3D printed carbon black-polylactic acid/copper (CB-PLA/Cu) sensor for improved sustainability in monitoring photocatalytic hydrogen peroxide evolution
Pádraig McDonagh, Matthew McCole, Nathan Skillen, Peter K.J. Robertson, Denis McCrudden
Abstract
As the photocatalytic generation of hydrogen peroxide continues to gather increasing interest, there is a significant need to introduce more sustainable methods to monitor the reaction process. The fabrication of low-cost sustainable electrochemical sensors offers an enticing alternative to the current standard methods. This study reports the first use of an electrochemical sensor to monitor such a process. A highly reproducible 3D printed carbon black-poly lactic acid/copper sensor with an extremely low fabrication cost of €0.012 was employed to accurately monitor the photocatalytic evolution of hydrogen peroxide.
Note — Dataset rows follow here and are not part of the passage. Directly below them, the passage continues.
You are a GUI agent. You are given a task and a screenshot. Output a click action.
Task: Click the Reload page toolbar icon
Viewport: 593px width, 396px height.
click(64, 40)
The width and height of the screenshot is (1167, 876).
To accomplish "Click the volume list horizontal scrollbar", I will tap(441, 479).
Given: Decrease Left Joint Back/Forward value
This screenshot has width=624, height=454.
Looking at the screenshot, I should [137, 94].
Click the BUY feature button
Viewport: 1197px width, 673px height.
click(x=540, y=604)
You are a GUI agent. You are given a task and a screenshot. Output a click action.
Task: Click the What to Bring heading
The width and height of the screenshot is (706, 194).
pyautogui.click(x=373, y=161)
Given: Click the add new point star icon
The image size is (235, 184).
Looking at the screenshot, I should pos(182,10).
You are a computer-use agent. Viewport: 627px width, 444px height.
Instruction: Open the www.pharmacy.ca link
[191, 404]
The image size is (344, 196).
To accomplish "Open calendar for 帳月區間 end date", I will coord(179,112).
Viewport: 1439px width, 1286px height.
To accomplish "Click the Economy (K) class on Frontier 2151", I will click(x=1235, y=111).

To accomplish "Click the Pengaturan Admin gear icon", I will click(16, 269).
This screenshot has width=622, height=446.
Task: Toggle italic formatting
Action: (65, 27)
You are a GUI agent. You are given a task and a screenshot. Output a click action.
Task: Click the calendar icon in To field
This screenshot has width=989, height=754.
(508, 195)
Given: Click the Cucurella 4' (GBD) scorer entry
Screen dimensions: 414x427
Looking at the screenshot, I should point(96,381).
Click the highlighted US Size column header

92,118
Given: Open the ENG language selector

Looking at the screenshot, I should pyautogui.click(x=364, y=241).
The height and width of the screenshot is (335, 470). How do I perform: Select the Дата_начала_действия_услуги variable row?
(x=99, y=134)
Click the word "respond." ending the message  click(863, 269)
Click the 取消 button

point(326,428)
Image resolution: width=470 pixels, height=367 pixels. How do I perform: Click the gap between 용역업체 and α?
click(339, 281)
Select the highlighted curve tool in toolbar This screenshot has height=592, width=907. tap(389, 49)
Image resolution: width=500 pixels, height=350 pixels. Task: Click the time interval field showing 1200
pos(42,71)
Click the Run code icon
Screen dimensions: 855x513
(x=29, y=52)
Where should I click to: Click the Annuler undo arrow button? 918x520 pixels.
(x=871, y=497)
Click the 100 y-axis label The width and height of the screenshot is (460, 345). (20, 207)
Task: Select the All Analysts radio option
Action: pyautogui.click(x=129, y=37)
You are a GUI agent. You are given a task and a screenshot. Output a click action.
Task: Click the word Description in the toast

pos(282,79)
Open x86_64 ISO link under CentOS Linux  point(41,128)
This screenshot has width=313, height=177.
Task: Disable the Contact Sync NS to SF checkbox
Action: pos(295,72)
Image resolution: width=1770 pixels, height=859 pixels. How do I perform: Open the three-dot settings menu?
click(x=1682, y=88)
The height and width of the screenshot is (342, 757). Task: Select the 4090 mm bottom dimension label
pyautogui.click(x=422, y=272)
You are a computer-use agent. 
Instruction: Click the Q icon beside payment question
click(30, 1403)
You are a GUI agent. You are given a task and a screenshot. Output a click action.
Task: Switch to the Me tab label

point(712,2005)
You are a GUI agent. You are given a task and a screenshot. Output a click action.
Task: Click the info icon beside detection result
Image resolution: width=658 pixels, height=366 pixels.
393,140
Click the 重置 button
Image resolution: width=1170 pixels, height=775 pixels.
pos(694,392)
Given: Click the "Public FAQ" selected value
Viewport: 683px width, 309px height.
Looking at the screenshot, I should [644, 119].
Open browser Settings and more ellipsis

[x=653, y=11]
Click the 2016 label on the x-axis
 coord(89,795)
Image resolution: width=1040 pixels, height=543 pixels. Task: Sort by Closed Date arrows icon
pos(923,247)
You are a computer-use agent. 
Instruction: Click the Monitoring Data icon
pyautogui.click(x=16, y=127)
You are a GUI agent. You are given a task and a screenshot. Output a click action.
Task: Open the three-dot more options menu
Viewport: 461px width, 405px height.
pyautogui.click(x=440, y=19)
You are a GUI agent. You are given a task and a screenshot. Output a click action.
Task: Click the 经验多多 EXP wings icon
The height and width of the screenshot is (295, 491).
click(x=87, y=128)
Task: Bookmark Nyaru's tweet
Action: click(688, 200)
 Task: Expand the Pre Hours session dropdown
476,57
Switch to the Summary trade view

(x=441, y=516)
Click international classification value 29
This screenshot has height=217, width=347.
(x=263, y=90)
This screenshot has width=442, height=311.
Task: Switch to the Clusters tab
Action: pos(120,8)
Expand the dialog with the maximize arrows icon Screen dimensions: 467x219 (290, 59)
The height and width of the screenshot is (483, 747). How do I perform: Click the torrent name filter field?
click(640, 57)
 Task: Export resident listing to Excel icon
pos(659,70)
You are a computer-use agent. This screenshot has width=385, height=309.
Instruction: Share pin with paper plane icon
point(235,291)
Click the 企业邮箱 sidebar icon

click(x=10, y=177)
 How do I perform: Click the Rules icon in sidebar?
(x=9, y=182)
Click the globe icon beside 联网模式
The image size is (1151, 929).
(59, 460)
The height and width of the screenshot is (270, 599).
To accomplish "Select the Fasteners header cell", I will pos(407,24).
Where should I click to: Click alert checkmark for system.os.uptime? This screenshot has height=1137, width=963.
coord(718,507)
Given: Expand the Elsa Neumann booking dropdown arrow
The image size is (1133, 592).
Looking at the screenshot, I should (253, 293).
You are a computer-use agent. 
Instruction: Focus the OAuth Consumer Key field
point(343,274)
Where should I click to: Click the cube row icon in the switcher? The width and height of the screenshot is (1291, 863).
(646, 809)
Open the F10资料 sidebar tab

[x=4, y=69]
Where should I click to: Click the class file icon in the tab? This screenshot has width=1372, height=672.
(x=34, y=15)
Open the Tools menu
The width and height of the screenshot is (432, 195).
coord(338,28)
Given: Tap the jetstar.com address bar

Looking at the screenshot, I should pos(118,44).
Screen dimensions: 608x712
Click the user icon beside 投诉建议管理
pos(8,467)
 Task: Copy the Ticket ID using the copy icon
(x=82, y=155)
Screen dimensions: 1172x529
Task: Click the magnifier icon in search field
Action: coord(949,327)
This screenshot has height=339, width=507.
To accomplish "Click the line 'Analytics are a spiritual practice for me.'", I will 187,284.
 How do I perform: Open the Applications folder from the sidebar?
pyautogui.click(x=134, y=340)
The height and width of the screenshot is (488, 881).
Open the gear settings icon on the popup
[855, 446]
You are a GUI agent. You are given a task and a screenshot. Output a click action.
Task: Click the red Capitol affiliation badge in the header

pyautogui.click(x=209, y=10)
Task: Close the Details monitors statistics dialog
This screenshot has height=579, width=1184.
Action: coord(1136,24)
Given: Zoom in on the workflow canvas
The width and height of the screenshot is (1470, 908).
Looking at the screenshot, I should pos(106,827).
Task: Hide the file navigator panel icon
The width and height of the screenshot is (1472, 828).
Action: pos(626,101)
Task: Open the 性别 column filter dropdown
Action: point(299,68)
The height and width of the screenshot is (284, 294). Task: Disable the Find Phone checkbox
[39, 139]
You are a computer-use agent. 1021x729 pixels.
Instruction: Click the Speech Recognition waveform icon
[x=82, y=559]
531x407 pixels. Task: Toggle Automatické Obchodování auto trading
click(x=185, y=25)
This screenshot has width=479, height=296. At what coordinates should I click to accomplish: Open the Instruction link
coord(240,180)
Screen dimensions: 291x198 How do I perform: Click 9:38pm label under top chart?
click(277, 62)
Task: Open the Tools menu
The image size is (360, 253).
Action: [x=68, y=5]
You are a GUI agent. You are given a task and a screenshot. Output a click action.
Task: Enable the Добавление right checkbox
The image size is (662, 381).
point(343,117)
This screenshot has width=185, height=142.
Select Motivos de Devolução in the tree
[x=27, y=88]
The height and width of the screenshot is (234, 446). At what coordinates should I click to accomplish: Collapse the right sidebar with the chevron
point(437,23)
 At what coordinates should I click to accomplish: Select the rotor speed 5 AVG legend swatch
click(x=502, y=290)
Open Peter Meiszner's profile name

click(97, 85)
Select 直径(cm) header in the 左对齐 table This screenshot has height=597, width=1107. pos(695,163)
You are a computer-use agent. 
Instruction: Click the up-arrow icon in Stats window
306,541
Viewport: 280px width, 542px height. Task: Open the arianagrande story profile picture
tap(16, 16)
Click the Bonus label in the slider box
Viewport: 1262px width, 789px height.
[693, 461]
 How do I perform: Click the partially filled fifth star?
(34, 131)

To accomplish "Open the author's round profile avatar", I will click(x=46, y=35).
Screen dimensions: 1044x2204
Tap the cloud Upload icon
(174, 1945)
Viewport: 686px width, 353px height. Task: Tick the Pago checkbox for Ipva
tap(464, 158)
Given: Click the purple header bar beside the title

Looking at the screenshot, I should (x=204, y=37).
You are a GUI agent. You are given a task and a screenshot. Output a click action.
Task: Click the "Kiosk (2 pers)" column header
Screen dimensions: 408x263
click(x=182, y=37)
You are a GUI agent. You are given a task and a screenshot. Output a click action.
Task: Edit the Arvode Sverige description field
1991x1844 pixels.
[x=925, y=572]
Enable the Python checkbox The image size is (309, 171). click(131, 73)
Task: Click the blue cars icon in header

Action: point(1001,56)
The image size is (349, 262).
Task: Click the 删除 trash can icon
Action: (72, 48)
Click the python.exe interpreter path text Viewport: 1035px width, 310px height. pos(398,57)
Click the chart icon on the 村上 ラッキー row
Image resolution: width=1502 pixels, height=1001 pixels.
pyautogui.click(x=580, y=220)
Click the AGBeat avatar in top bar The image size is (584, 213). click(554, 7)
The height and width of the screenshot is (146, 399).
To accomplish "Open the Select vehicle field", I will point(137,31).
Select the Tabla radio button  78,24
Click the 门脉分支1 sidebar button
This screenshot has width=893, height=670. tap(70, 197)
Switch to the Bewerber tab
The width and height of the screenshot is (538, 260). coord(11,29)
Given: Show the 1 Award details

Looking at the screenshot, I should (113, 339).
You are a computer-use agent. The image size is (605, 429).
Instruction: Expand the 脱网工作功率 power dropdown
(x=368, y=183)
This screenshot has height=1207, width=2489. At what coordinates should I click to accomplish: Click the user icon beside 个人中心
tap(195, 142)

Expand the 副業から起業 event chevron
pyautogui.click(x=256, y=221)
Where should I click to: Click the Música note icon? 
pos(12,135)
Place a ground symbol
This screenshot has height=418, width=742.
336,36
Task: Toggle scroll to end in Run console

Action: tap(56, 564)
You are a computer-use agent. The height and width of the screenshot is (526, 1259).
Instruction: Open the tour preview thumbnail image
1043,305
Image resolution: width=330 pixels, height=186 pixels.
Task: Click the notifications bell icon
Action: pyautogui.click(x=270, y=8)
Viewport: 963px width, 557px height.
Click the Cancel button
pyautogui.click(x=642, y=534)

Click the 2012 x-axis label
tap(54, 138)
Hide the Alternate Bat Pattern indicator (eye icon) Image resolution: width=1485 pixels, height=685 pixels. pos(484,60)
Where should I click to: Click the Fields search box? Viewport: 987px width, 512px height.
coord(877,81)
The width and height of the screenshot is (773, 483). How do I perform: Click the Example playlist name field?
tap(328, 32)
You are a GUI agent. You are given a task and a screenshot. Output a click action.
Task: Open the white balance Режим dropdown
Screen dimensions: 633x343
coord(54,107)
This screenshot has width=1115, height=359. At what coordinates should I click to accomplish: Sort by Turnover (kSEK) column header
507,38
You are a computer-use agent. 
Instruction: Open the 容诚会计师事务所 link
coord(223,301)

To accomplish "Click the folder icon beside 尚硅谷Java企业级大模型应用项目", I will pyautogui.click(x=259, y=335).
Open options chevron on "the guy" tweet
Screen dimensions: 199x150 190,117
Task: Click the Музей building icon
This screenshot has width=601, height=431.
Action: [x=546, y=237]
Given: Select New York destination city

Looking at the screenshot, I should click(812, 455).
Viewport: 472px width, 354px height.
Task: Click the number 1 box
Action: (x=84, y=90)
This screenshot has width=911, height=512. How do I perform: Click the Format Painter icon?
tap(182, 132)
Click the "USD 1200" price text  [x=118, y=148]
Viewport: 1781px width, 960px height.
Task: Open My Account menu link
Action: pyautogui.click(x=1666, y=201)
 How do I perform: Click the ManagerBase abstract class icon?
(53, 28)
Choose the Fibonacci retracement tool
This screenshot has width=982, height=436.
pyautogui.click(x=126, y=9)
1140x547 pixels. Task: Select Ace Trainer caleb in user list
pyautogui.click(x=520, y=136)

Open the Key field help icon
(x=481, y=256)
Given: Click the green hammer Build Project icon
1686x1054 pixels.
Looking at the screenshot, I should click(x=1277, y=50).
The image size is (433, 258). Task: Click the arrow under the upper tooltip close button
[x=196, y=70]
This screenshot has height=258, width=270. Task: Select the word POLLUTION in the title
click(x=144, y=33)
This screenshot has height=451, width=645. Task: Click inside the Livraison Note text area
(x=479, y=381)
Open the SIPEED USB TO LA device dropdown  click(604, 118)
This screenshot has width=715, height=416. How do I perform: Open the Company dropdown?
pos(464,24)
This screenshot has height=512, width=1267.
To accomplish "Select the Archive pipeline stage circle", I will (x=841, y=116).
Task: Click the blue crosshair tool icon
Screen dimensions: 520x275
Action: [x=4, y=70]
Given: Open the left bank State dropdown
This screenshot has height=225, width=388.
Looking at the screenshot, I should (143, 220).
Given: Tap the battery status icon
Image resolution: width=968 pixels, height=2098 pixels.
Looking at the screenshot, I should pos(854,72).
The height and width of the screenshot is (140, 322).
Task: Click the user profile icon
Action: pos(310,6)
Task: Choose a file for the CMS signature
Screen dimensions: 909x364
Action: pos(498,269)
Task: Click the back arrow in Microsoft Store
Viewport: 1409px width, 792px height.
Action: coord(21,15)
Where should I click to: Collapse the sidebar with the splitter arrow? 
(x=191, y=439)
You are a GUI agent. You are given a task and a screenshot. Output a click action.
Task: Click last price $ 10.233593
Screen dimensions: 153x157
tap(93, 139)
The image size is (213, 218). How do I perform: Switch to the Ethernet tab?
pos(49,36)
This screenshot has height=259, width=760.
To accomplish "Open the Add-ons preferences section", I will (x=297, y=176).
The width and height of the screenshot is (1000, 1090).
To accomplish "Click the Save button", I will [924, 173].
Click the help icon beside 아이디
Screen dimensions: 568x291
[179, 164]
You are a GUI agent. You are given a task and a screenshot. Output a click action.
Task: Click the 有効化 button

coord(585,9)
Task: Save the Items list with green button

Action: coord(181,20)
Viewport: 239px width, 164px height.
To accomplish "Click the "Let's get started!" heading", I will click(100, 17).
The accuracy was confirmed through strong correlation with a standard fluorescence spectroscopic method. The sensor displayed limit of detection and limit of quantification values of 0.24 µM and 0.79 µM respectively, and a sensitivity of 217 µA mM-1 cm2, while also showing strong selectivity towards hydrogen peroxide in the presence of potential interfering species. Moreover, the electrocatalytic surface was capable of ≥3x regeneration without significant loss in activity bringing a ≥75% decrease in analysis cost and a significant reduction in potential waste material. This novel approach to monitoring the photocatalytic evolution of hydrogen peroxide presents as a more economical and sustainable alternative to current methods.